Разберемся. Нельзя считать сатирический гротеск, даже предельно утрированный, монополией экспрессионизма, но факт, что экспрессионисты часто прибегали к гротеску, применяя его к современной антиимпериалистической теме. Нельзя считать непроизвольно ассоциативную связь слов-образов монополией сюрреалистов, которые часто доводили эту ассоциативность до абсурда, вовсе выключали из поэзии логику и смысл. Но нельзя отрицать, что в гражданской поэзии Элюара сохранились – и вместе с тем качественно видоизменились – некоторые приемы отбора и сочетания слов, которые были свойственны поэту в бытность его сюрреалистом. (Я попыталась показать это на конкретном примере, разбирая стихотворение Элюара «Свобода».) Пути развития писателей социалистического реализма, принадлежавших в прошлом к модернистским течениям, требуют конкретного и всестороннего анализа, – в этом я совершенно согласна с И. Фрадкиным. Но позиция самого автора «Реплики» в этом вопросе не вполне ясна.

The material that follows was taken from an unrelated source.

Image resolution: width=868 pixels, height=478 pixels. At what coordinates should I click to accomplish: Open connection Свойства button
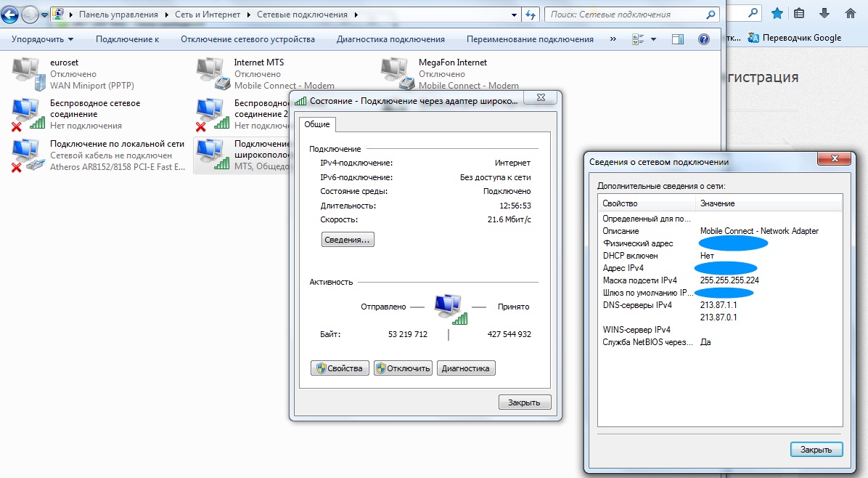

И. Фрадкин возражает против «разобщенности содержания и формы». Но ведь художественная форма не есть нечто застывшее, неизменное, неделимое. История литературы показывает, что иные элементы художественной формы живут много веков, приобретают разное назначение на различных этапах развития искусства. Петрарка писал сонеты, и Бехер писал сонеты. Следует ли отсюда, что творчество обоих поэтов тождественно по своему содержанию?

Вполне естественно, что писатели социалистического реализма на Западе порой обращаются к творческому опыту не только классиков, но и своих старших современников – писателей критического реализма. Если эти писатели, например, стараются передать тонкие душевные движения человека посредством внутренней речи, воспроизводимой во всей ее непосредственности, подчас даже беспорядочности, – это еще не значит, что они поддаются влиянию декадентского искусства. В романе Андре Стиля «Мы будем любить друг друга завтра» отдельные страницы, написанные как поток воспоминаний, отражающие чувство боли, стыда, горечи молодого человека, который впервые соприкоснулся с жестокой реальностью колониальной войны, напоминают книги писателей «потерянного поколения», в особенности Хемингуэя. И в этом, конечно, нет никакого криминала. Недостаток книги А. Стиля я вижу не в этих страницах, не в том внимании, с каким писатель передает душевную драму своего героя, а в известном налете пассивности, которая присуща не только образу Раймонда, но и книге в целом.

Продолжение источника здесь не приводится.